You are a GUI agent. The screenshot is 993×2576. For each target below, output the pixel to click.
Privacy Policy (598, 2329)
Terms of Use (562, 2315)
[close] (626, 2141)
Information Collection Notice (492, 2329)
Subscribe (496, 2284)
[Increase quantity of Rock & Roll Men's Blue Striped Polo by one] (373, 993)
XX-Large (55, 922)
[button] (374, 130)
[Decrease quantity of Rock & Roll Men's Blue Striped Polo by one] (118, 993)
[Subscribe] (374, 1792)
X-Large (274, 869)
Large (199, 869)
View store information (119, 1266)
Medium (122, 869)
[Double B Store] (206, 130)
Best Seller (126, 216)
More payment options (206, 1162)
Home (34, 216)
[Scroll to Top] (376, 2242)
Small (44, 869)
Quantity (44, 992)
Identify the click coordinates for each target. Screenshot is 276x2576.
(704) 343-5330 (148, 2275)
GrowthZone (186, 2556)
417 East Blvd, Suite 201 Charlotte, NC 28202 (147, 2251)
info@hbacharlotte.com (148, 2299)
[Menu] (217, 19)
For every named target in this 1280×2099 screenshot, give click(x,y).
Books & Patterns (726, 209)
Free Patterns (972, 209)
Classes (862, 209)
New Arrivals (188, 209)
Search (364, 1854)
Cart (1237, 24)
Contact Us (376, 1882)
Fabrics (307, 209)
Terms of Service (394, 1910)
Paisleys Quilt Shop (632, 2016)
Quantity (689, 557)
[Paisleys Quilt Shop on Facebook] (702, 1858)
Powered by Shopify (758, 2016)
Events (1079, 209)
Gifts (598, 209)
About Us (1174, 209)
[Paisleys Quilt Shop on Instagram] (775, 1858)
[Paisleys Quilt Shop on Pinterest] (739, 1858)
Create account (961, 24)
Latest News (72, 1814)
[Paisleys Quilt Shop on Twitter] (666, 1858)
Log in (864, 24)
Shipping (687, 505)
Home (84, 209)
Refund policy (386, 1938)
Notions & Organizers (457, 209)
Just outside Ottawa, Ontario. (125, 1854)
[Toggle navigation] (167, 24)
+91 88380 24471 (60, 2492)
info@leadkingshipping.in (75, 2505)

## [TASK TO CARRY OUT]
Search each line of the data above for "Rock", and copy the lines where it occurs.

## [RESULT]
[Increase quantity of Rock & Roll Men's Blue Striped Polo by one] (373, 993)
[Decrease quantity of Rock & Roll Men's Blue Striped Polo by one] (118, 993)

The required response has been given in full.